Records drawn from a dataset

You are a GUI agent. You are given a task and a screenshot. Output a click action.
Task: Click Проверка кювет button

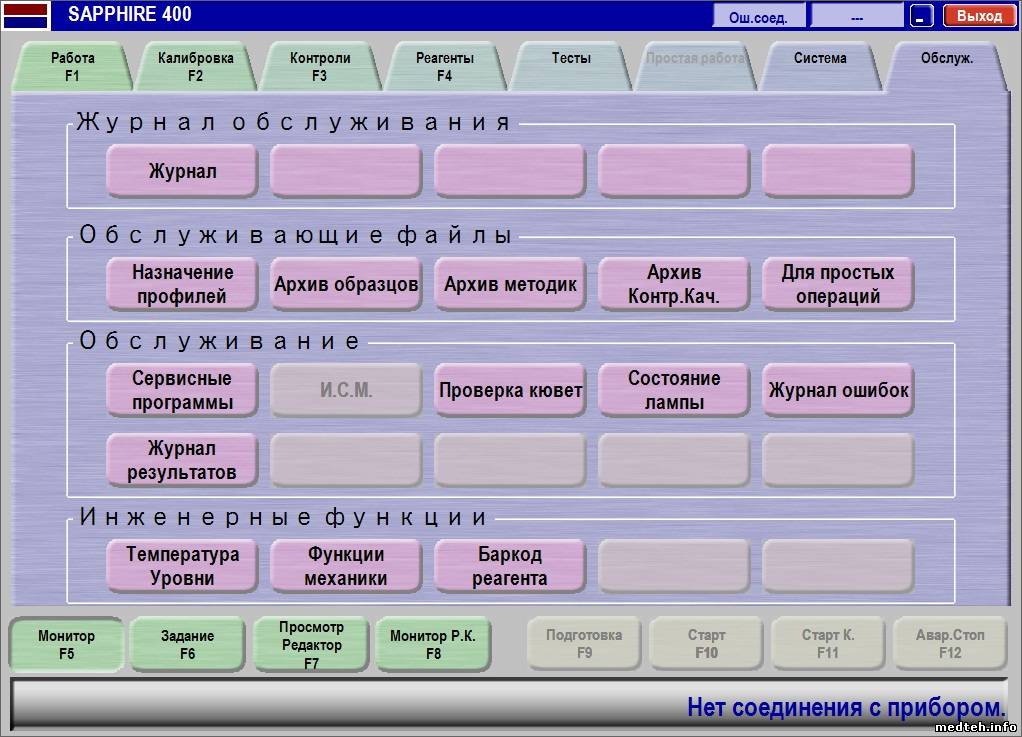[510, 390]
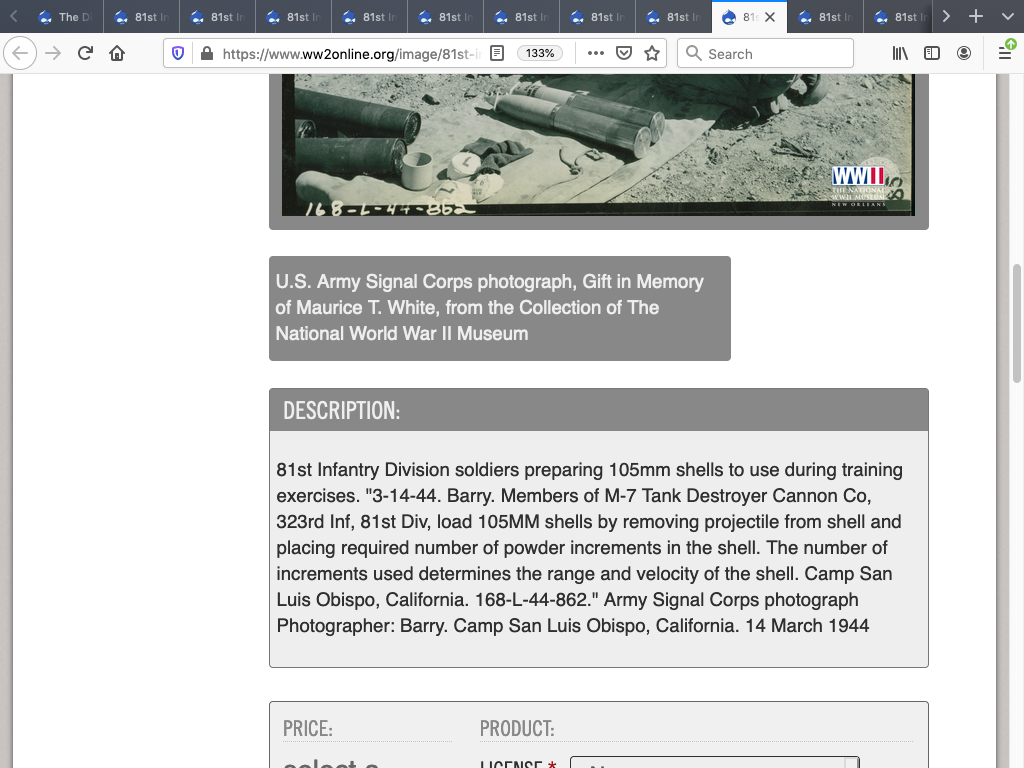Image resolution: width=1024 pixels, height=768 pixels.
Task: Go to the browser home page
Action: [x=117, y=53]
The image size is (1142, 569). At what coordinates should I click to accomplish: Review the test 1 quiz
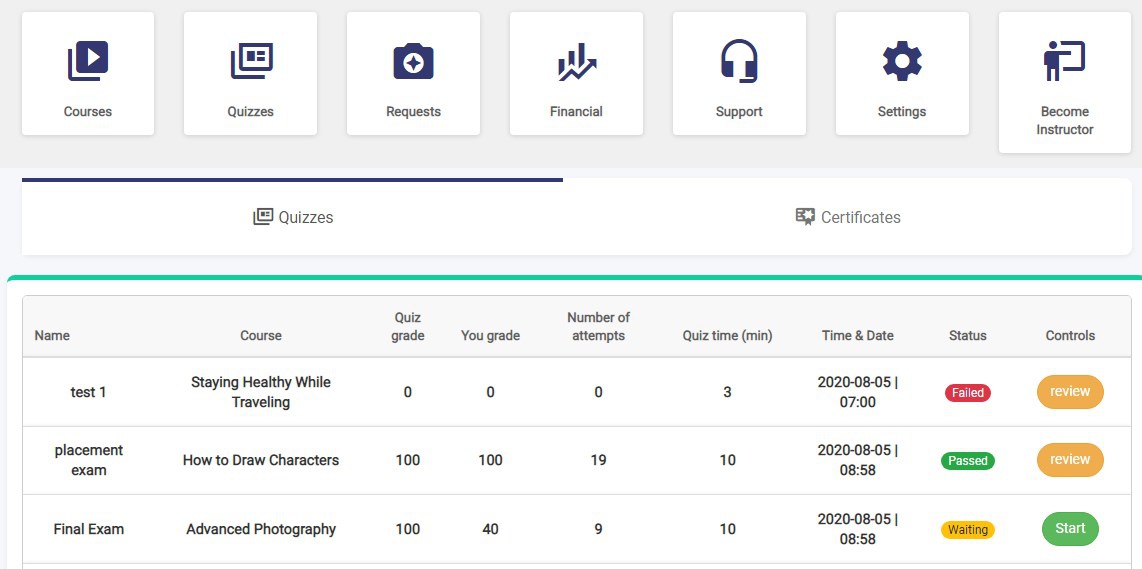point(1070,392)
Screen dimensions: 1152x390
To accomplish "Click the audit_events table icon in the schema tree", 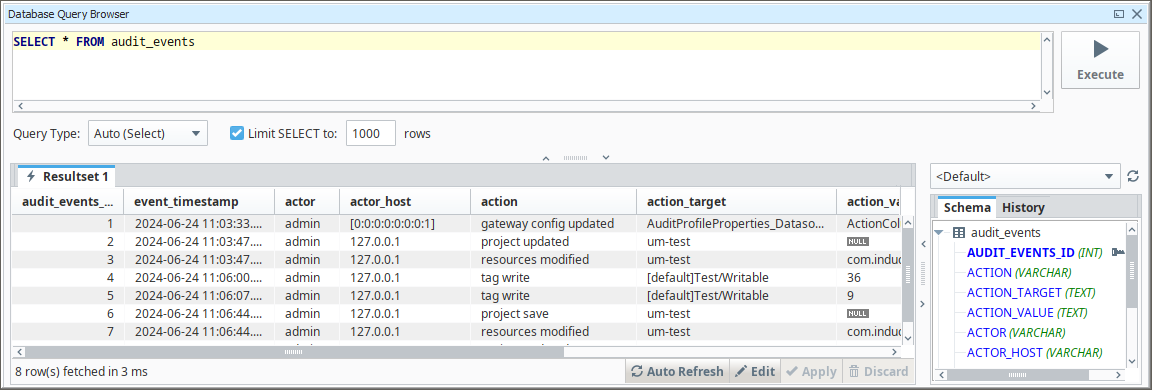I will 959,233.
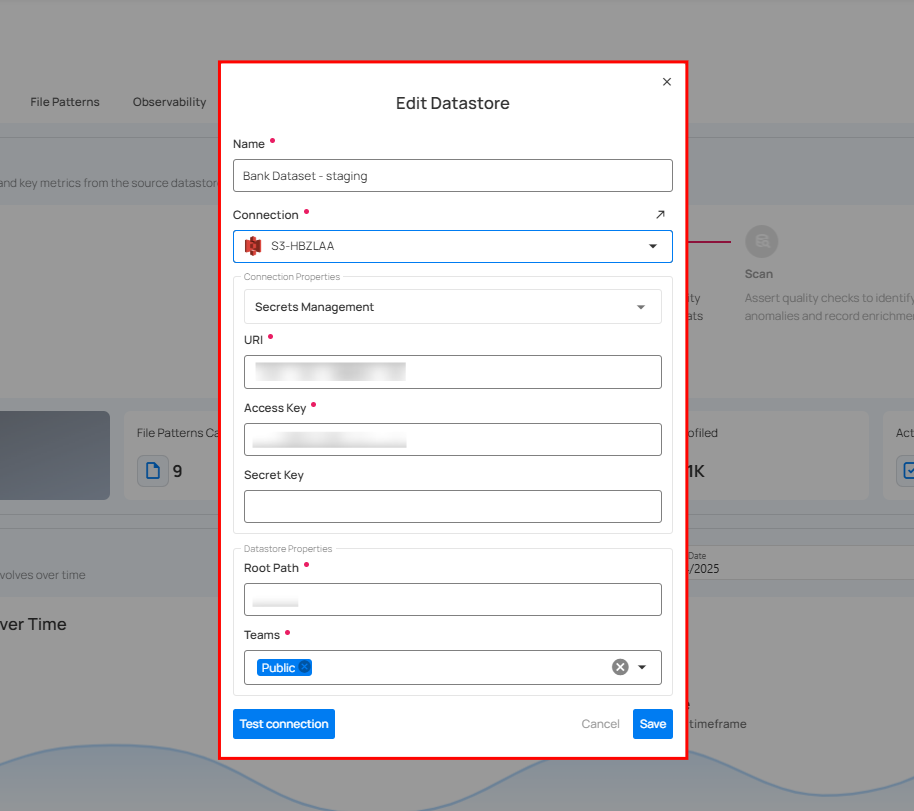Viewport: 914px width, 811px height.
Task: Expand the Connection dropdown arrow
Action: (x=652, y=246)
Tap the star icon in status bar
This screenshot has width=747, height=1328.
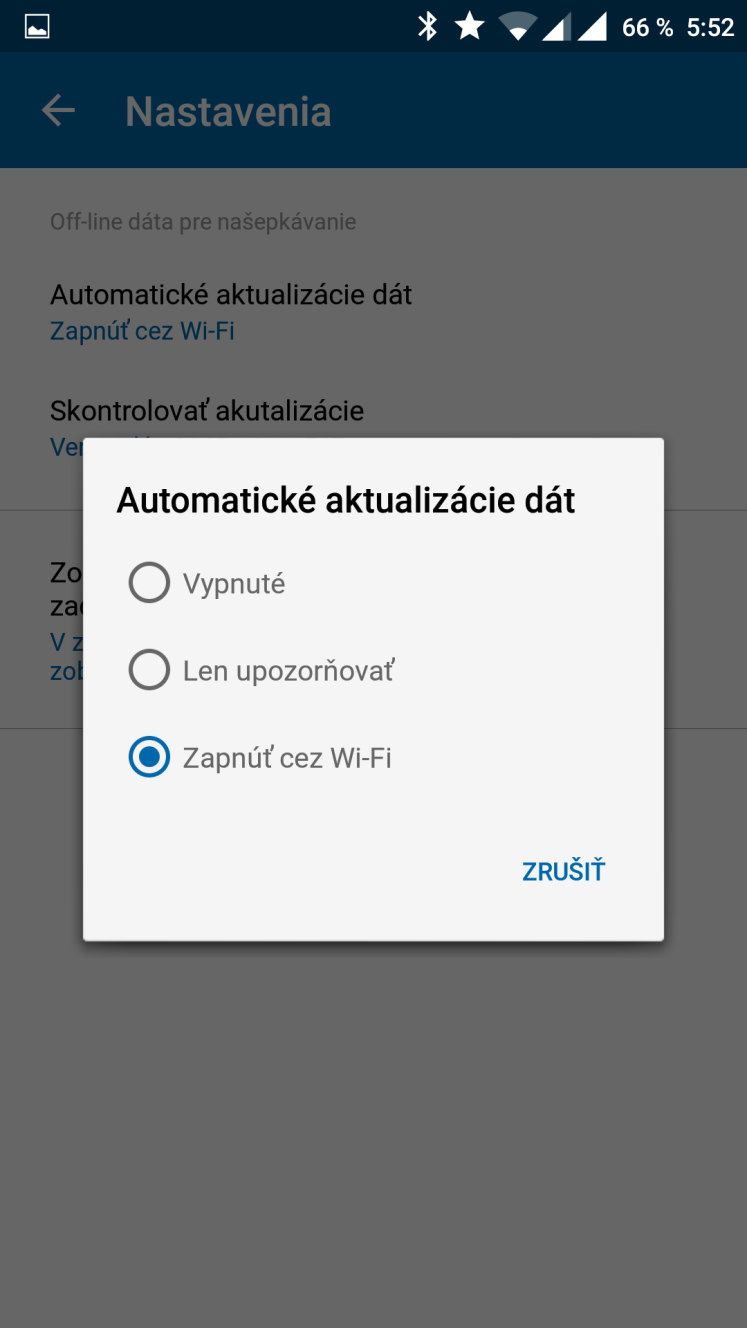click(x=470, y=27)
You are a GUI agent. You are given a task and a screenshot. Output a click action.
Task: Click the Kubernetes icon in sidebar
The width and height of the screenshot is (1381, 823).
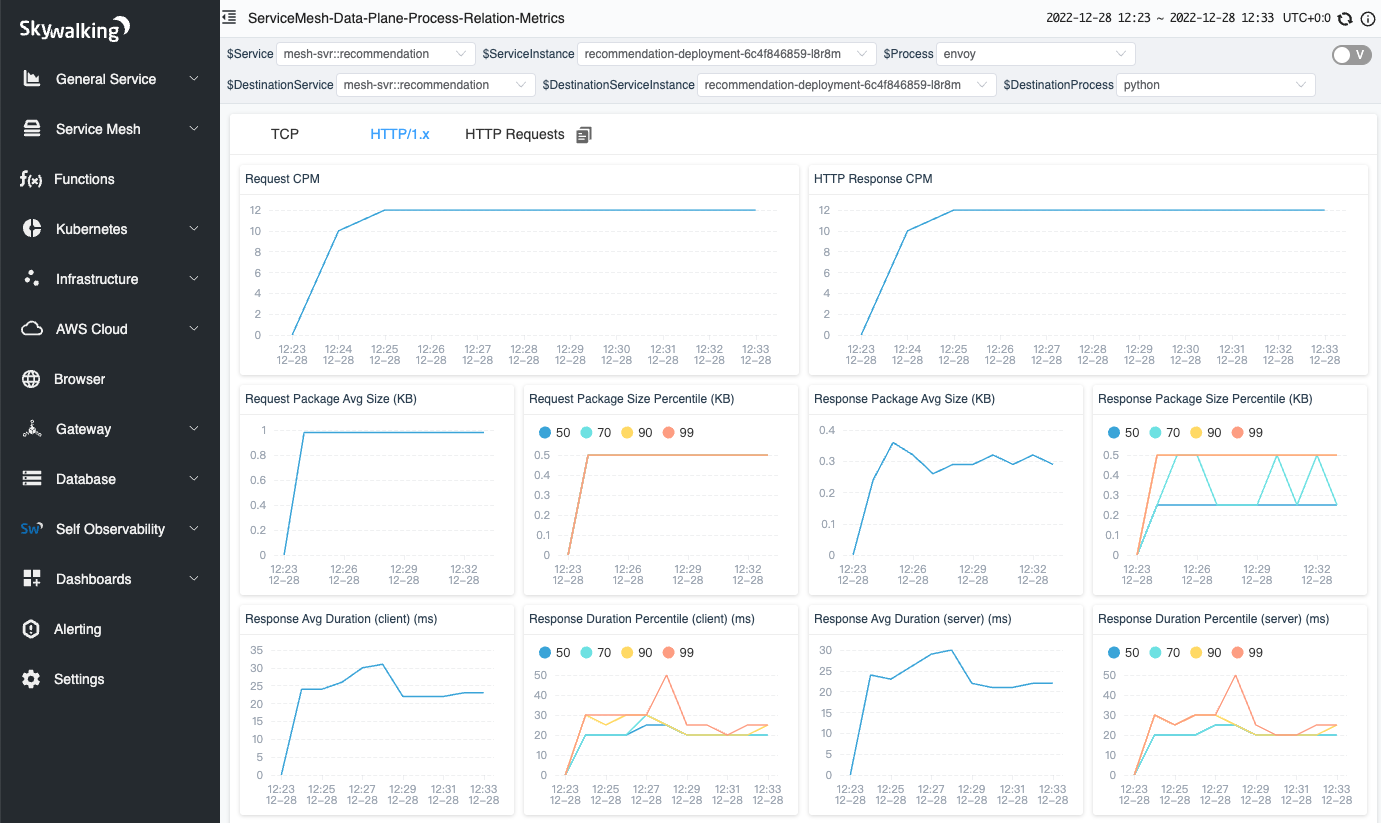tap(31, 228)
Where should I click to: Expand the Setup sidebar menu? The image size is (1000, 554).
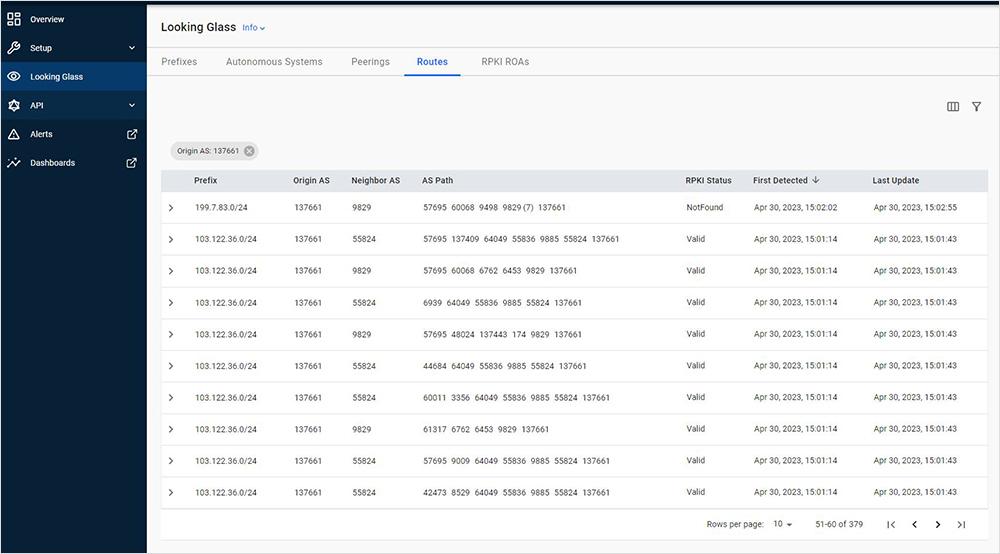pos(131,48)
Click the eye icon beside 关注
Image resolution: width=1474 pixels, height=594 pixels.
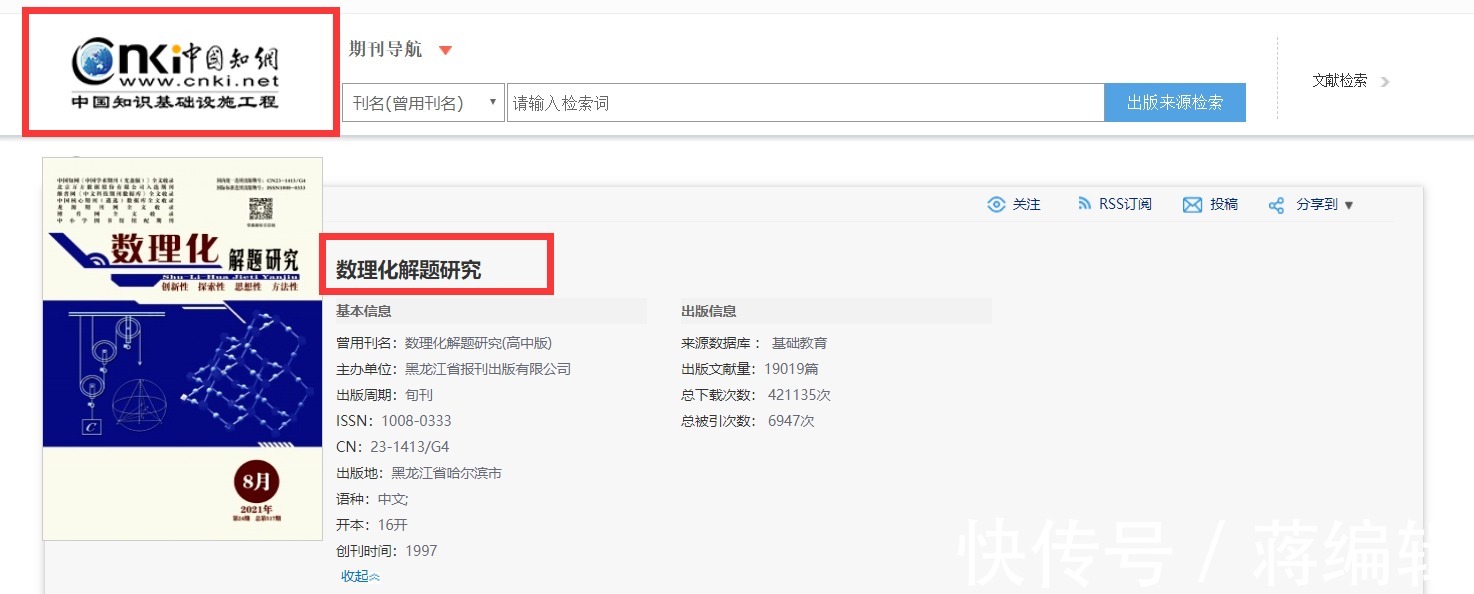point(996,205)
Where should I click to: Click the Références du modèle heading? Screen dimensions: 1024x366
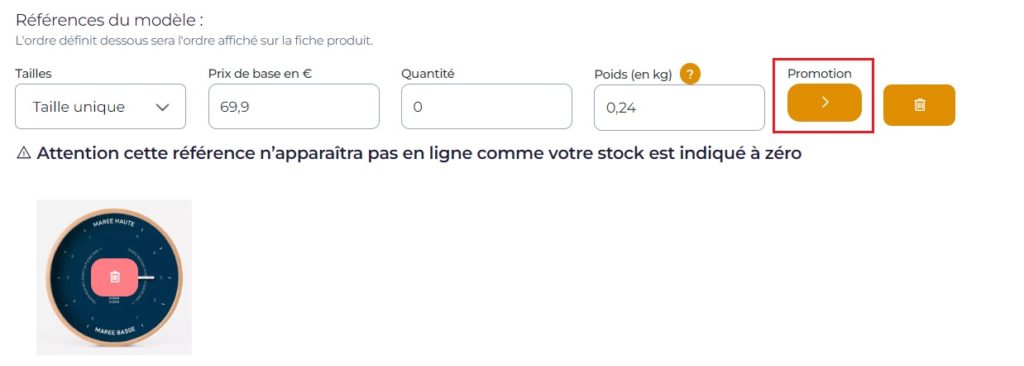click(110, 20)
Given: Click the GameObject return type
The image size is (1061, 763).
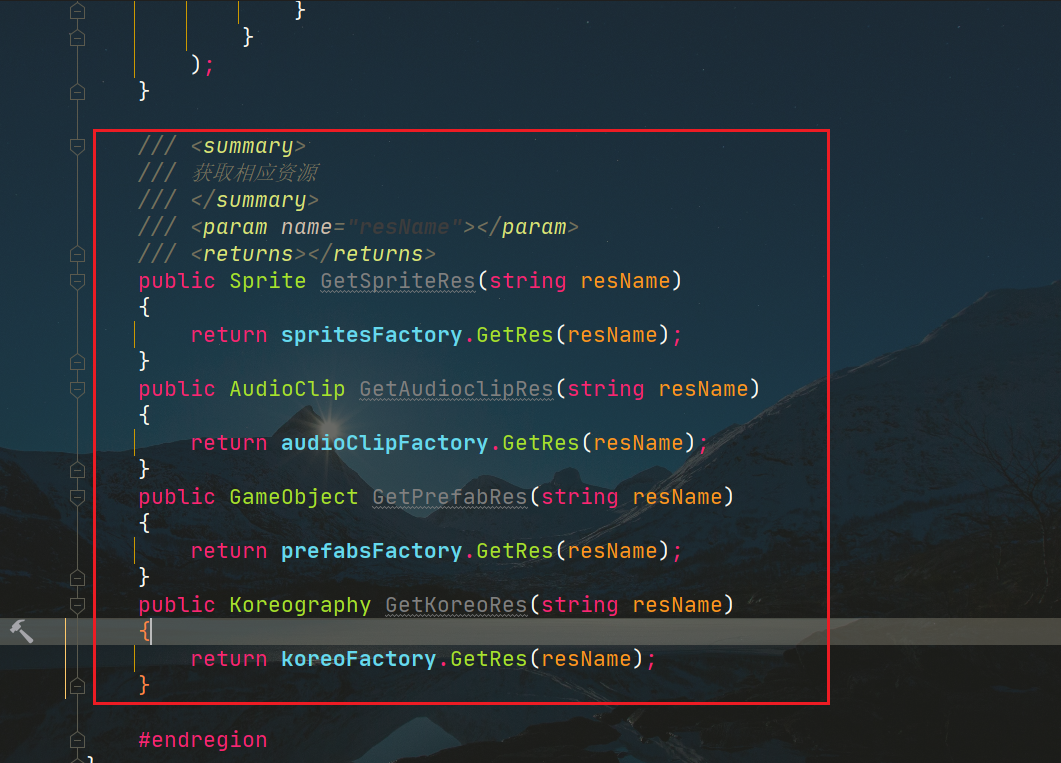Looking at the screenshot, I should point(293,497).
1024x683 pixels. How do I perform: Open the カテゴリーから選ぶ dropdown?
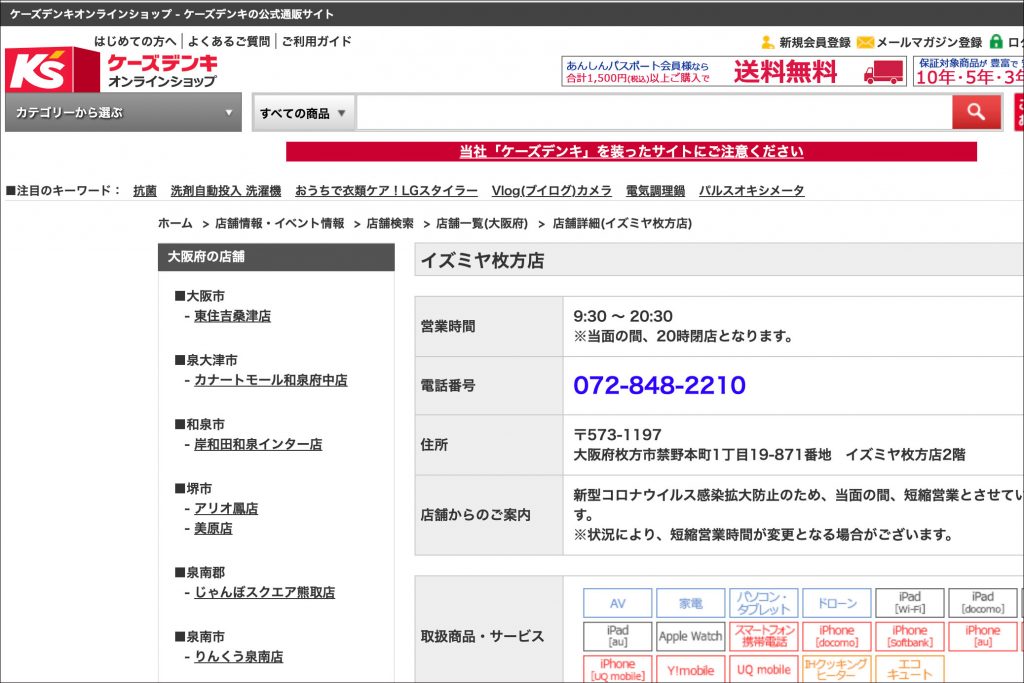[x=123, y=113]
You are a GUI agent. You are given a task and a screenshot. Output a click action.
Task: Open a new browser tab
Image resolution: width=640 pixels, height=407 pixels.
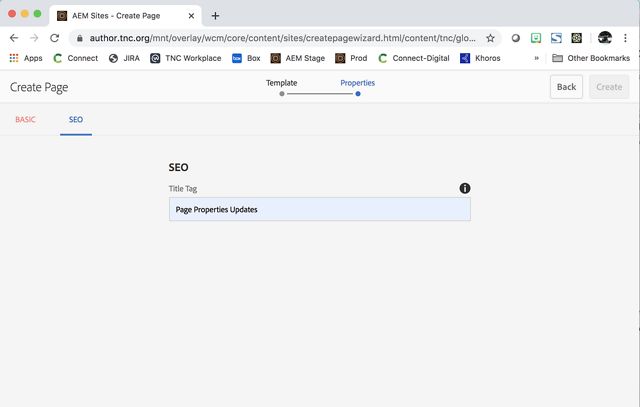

Task brief >>
A verbatim copy is needed of the lines running from the line with "Task: Open a new browser tab" to the end of the data above, both included. Keep the pictures out of it.

Output for this task >>
Task: Open a new browser tab
Image resolution: width=640 pixels, height=407 pixels.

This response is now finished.